Bir gurbetçinin izlenimleri…
Her yaz olduğu gibi bu yaz da Almanya’dan Türkiye’ye izine geldim. Sadece hasret gidermek, memleket havası solumak değil amacım; aynı zamanda gözlem yapmak, iki toplumun yaşam koşullarını ve ekonomik gidişatını karşılaştırmak gibi bir merakım da var. Malum, her iki ülkede de yaşamış biri olarak kıyaslama yapabilecek, her iki tarafı da görebilecek bir konumdayım.
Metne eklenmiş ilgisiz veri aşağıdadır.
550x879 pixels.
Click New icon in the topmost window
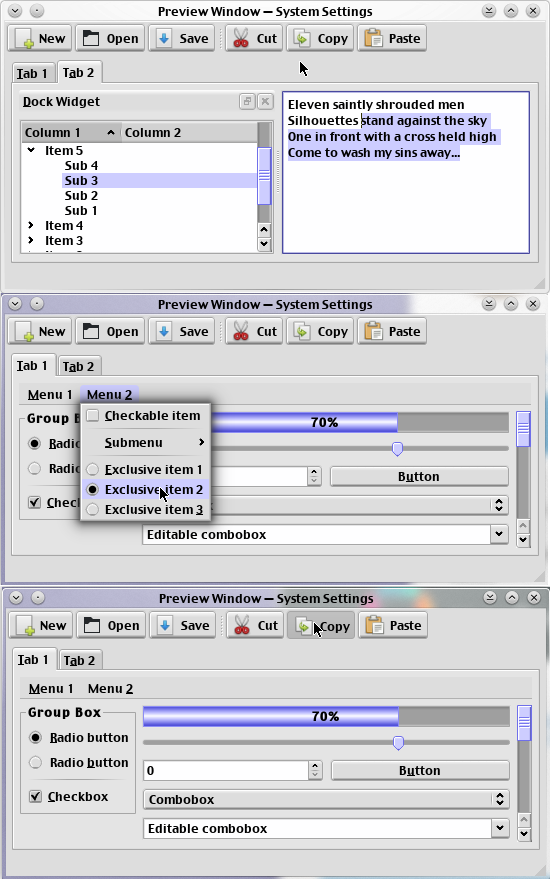25,39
Son yıllarda Avrupa’dan gelen bazı vatandaşlarımız, Türkiye’ye adım atar atmaz çevrelerine ilginç bir mesaj veriyor: “Avrupa’da market rafları bomboş, insanlar perişan, hayat çok pahalı; ama Türkiye’de her şey bol, bolluk bereket var, kimse şikâyet etmesin.” Hatta bu sözler öyle keskin bir dille söyleniyor ki, sanki Türkiye’de geçim sıkıntısından, enflasyondan, pahalılıktan şikayet eden insanlara "Oturun oturduğunuz yerde, hâlâ halinize şükretmiyorsunuz" mesajı veriliyor.
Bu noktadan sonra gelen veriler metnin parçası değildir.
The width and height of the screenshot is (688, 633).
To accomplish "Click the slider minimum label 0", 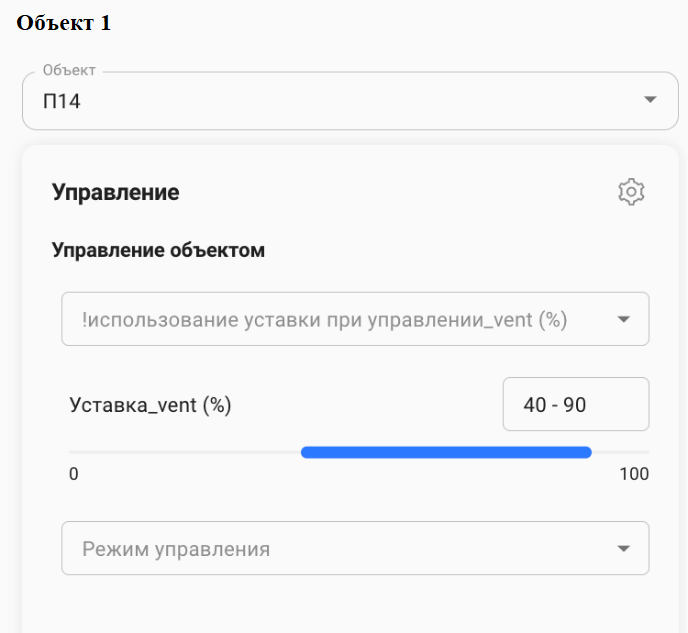I will pos(73,474).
Peki işin aslı gerçekten böyle mi? Avrupa'da, özellikle de Almanya'da, market rafları gerçekten boş mu? İnsanlar gerçekten temel ihtiyaçlarını bile karşılamakta zorlanıyor mu? Yoksa bu anlatımlar, bir abartının ya da algının ürünü mü?
İzin sezonu öncesi ve sonrası Almanya’nın çeşitli şehirlerinde, özellikle orta ve düşük gelir gruplarının sık alışveriş yaptığı market zincirlerini gezdim: Aldi, Lidl, Netto ve Penny. Hepsinde gözlemler yaptım, fiyatlara baktım, ürün çeşitliliğini not ettim.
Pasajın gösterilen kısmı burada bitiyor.